◆ What you will do:
a) In the article on Gilead's CAR-T approval, what annual price will Gilead charge for the therapy?
b) Write the next part of the article on Gilead's CAR-T cancer therapy approval, starting right after its final sentence.

◆ Extract to read:
=======
Gilead wins US approval for CAR-T cancer therapy
- Gilead Sciences Inc. on Wednesday secured U.S. approval for its newly acquired CAR-T therapy, giving adult patients with a certain type of lymphoma and few other options a promising new treatment that offers the hope of remission for some.
- The regulatory OK, while expected, puts Gilead at the forefront of cancer cell therapy development and validates the biotech's decision to buy the drug's original developer, Kite Pharma Inc., for $11.9 billion in August.
- Gilead will market the therapy under the brand name Yescarta at an annual cost of $373,000 — a price that underscores the affordability challenges presented by the personalized nature of CAR-T treatment. Although the amount is less than the $475,000 that Novartis AG charges for its CAR-T therapy Kymriah, Gilead's drug treats a different and more prevalent form of blood cancer.
"We believe this is only the beginning for CAR-T therapies," said Kite founder Arie Belldegrun in a statement on the approval. Under Belldegrun's leadership, Kite rapidly advanced the clinical science of CAR-T, navigating the safety challenges characteristic of the treatment and establishing leadership in a space that many now see as a major advance in how certain cancers are treated.
Throughout the development of Yescarta (axicabtagene ciloleucel), Kite stayed neck and neck with the larger and well-resourced Novartis AG. While Novartis can claim the landmark of winning the first ever approval of a CAR-T therapy, Gilead's near $12 billion takeover of Kite is a worthy second prize.
That two CAR-T therapies are now on the market is a testament to the steady progress in gene modification technology and its applications for cell therapy. In CAR-T, patient T-cells are extracted and genetically engineered to express what's known as a chimeric antigen receptor or CAR. These modified T-cells are then reinfused back into the patient, where they target a protein typically expressed on the surface of B-cell cancers.
=======
◆ Data shown:
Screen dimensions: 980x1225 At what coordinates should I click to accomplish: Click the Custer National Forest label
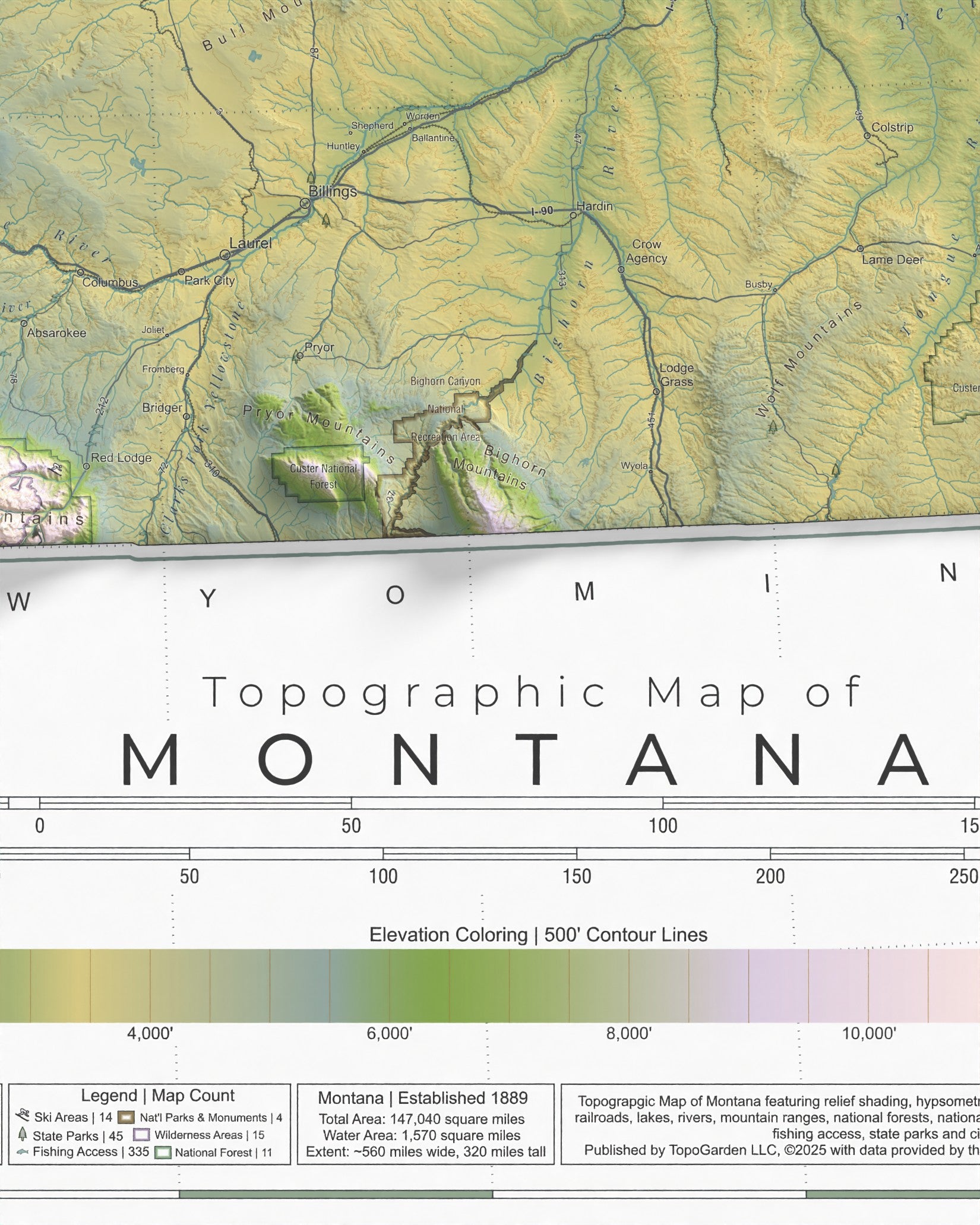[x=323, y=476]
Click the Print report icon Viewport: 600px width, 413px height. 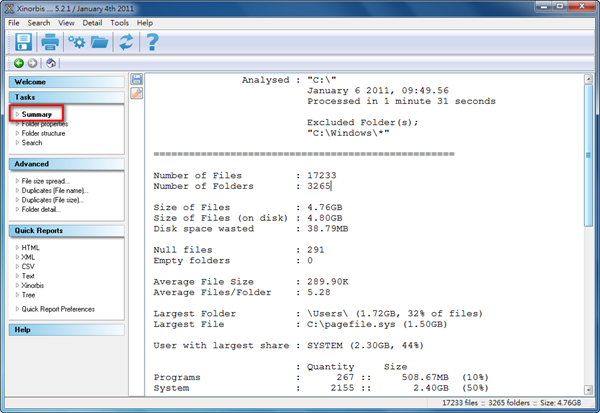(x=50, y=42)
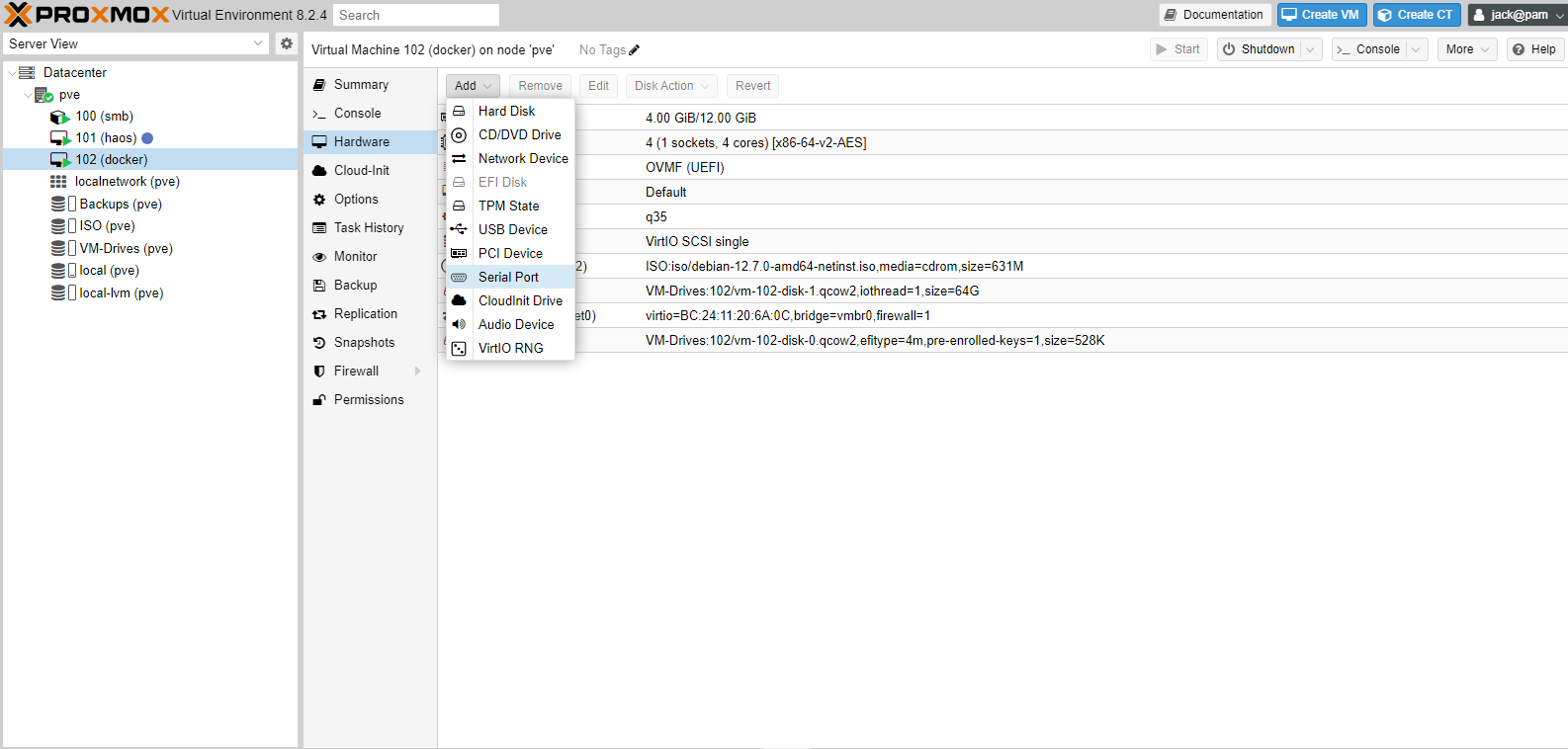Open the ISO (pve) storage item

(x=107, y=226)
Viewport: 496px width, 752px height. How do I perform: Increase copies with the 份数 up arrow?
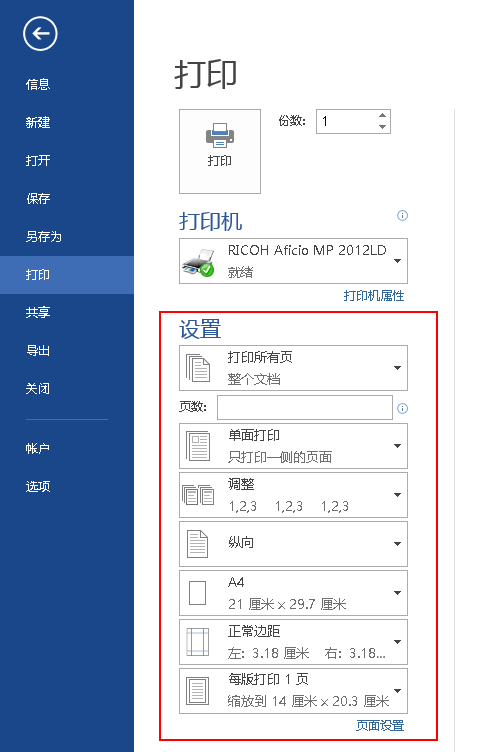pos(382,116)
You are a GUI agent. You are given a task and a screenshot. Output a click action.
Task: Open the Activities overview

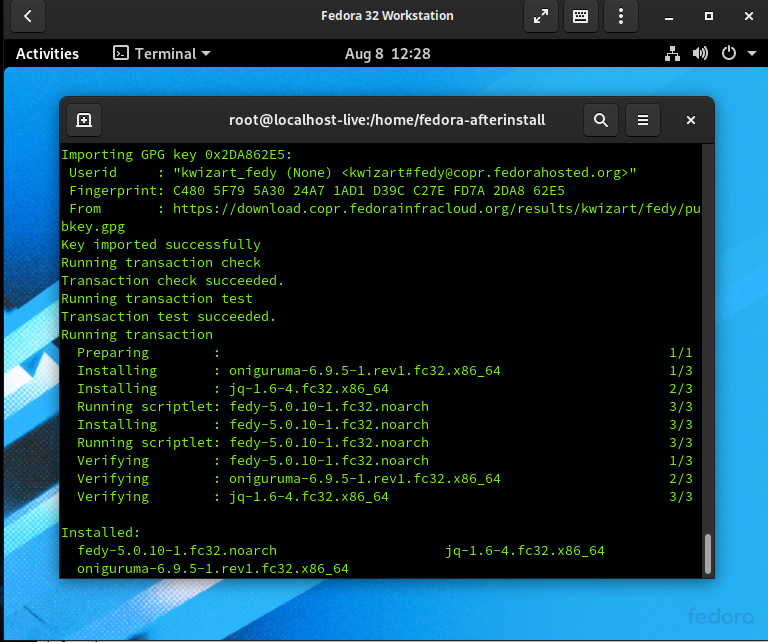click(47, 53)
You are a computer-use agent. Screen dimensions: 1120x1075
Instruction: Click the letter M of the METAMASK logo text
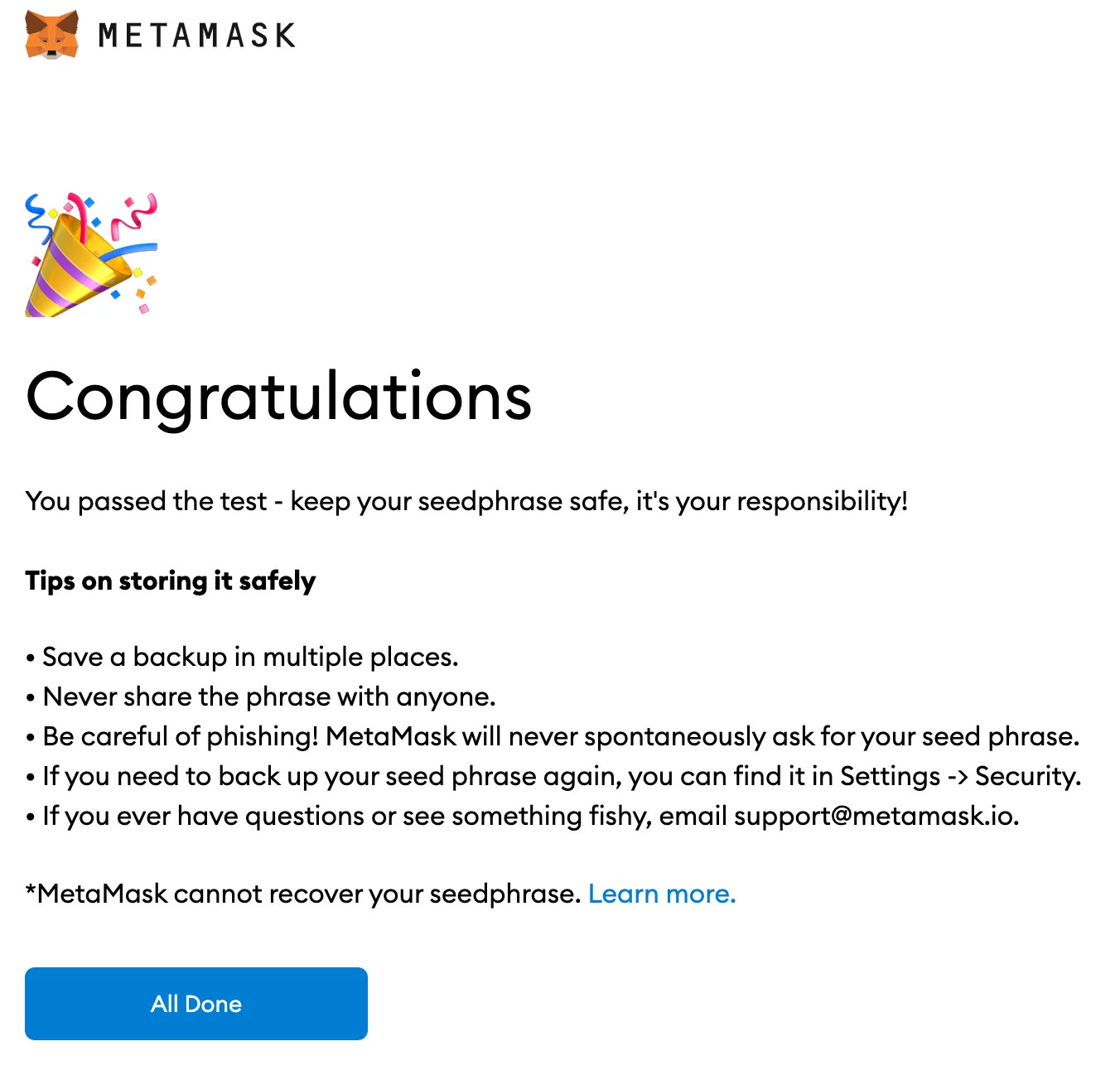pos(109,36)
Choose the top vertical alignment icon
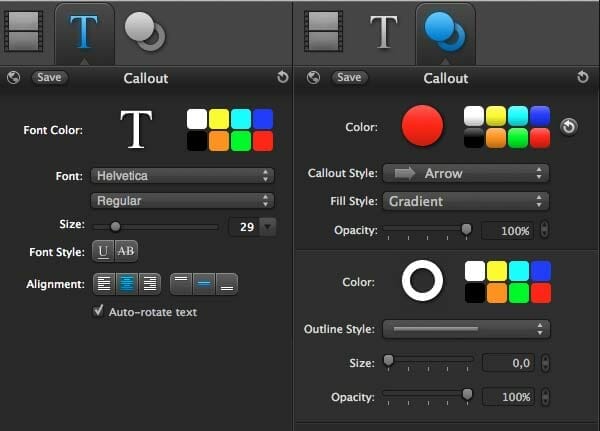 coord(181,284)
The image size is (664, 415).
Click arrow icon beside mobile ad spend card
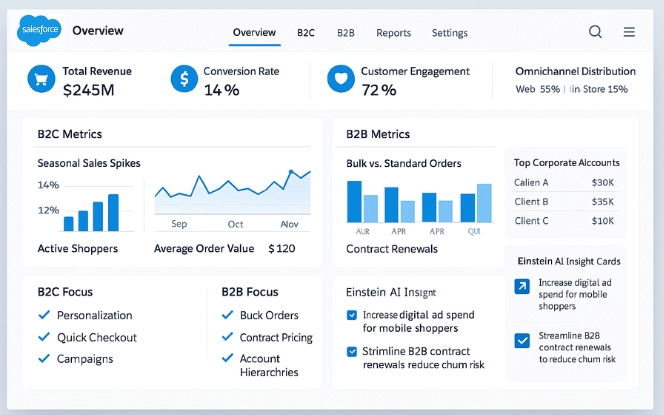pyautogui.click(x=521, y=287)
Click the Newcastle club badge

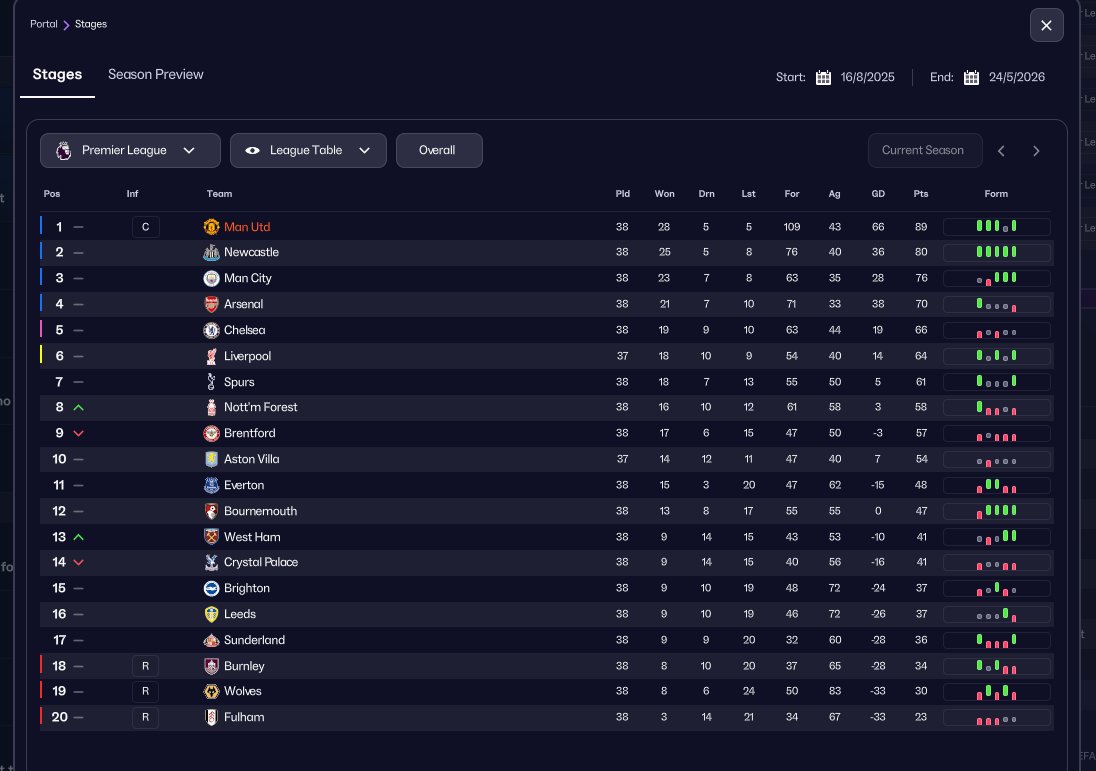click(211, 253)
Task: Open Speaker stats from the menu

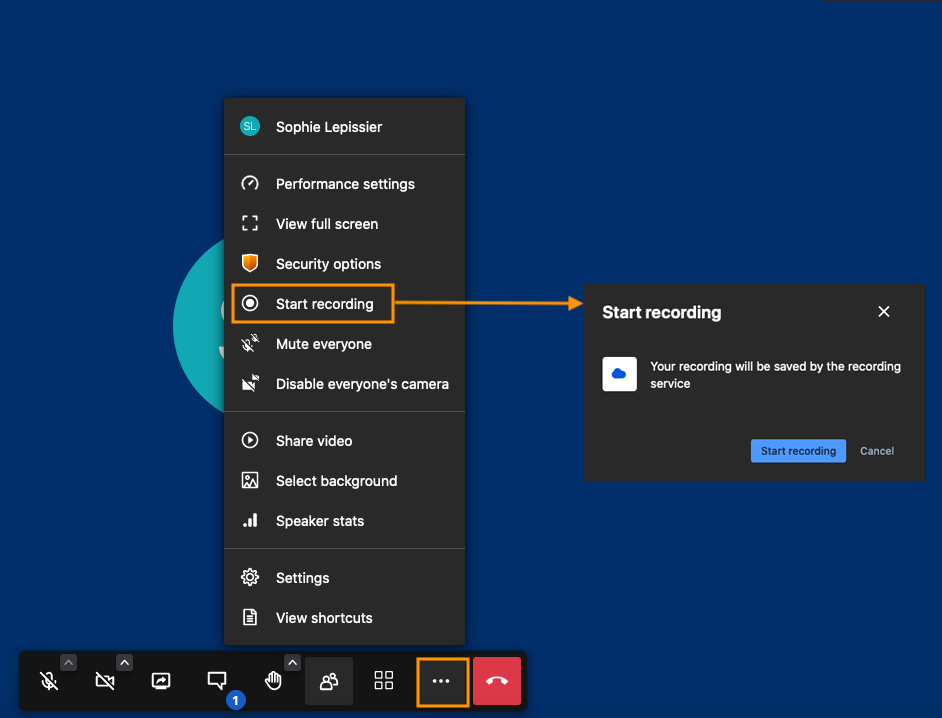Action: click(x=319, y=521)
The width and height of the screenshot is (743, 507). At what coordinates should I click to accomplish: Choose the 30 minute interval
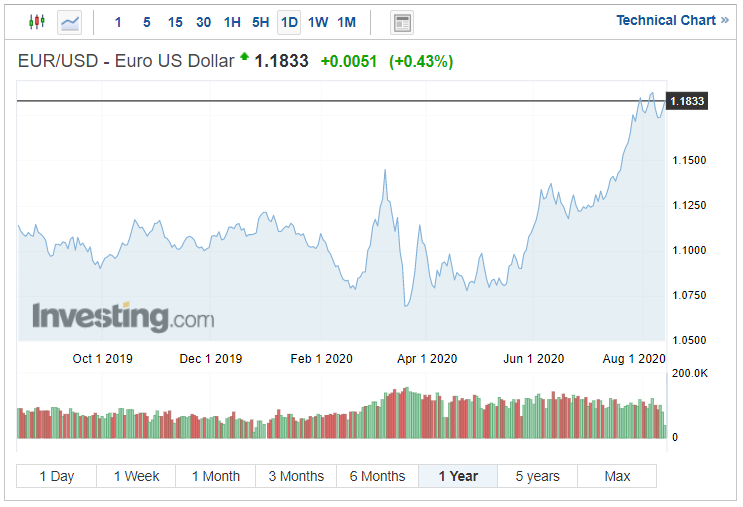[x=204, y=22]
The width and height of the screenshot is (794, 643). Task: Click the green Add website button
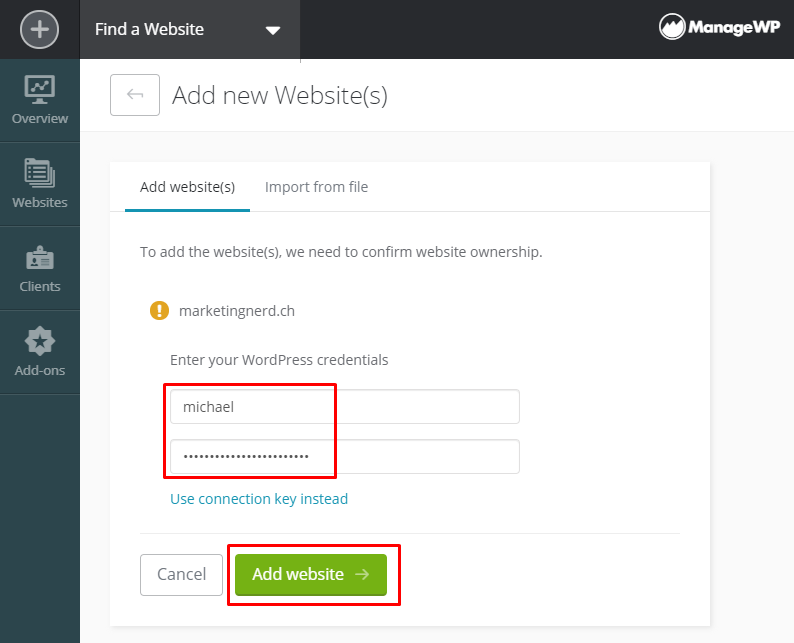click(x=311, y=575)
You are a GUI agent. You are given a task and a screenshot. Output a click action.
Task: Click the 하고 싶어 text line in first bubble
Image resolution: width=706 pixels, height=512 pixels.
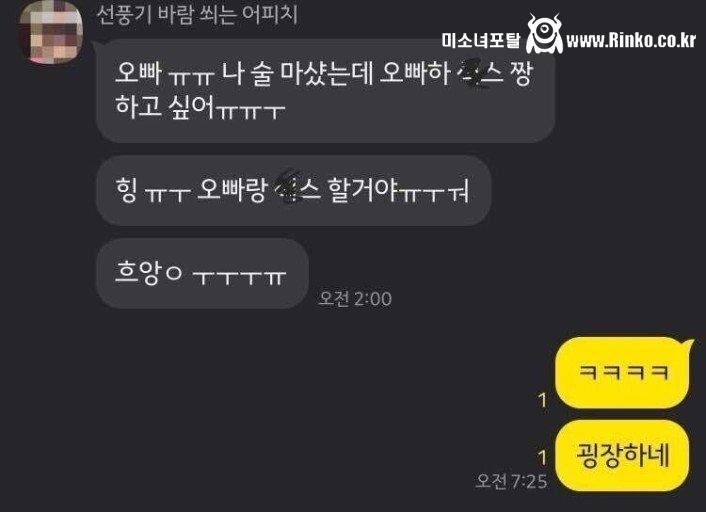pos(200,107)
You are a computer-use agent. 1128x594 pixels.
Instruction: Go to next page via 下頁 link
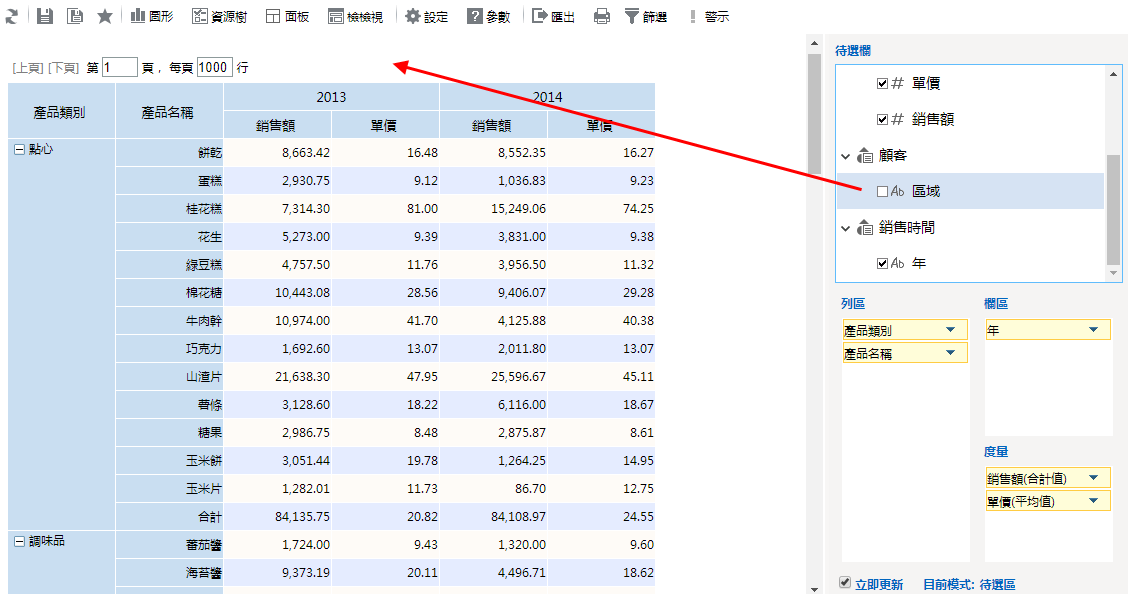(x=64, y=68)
=======
◆ Responses to the exercise:
a) $373,000 a year.

b)
"In just several decades, gene therapy has gone from being a promising concept to a practical solution to deadly and largely untreatable forms of cancer," wrote Scott Gottlieb, Commissioner of the Food and Drug Administration, in a Oct. 18 statement. "The approval demonstrates the continued momentum of this promising new area of medicine and we’re committed to supporting and helping expedite the development of these products."
The FDA approved Yescarta for treatment of adult patients with relapsed or refractory large B-cell lymphoma who have previously received two or more lines of systemic treatment. The therapy's label will include diffuse large-B cell lymphoma (DLBCL) as well as several other B-cell lymphoma types.
In this regard, Yescarta is approved to treat a broader group of patients than Novartis' Kymriah (tisagenlecleucel), which was OK'd for use in children and young adults with twice-relapsed acute lymphoblastic leukemia (ALL).
Kite estimates about 7,500 patients each year will be eligible for Yescarta, compared to the only 600 or so patients Novartis estimates Kymriah's label currently covers.
Yescarta will cost $373,000 a year, a price that could strain insurers' willingness to pay and will likely invite criticism. When Yescarta works, patients who have failed other therapies and face extremely poor outcomes have seen remarkable remissions. While most patients respond initially, however, a good number eventually see their cancer return — raising questions about value for a pricey treatment designed to be single use.
In Yescarta's pivotal clinical trial, a study known as ZUMA-1, treatment led to complete responses in 36% of the just-over 100 patients included in the study. At a median follow-up of 8.7 months in the primary analysis, more than half of patients were still alive.
But CAR-T also comes with significant side effects, most commonly a severe immune response known as cytokine release syndrome (CRS) as well as neurotoxicity. In ZUMA-1, 13% of patients experienced Grade 3 or higher CRS and 31% had some type of neurological toxicity. Yescarta will carry a black box warning, the FDA's strictest, for these two side effects and will only be available through a Risk Evaluation and Mitigation Strategy program.
In part to address some of the concerns around CAR-T, Novartis said it would collaborate with the U.S. government to allow for payment only if patients respond to treatment with Kymriah by the end of the first month. Gilead and Kite haven't announced any plans for a similar arrangement, which could invite more scrutiny of the Yescarta's value.
The Swiss pharma also indicated it could price the treatment lower for indications other than the narrow slice of ALL patients it is currently approved to treat. Kymriah has also been studied in DLBCL and Novartis plans to file for approval in a similar indication to Yescarta's by the end of the year. If Kymriah is approved in that indication, the comparable prices of the two CAR-T therapies could end up similar.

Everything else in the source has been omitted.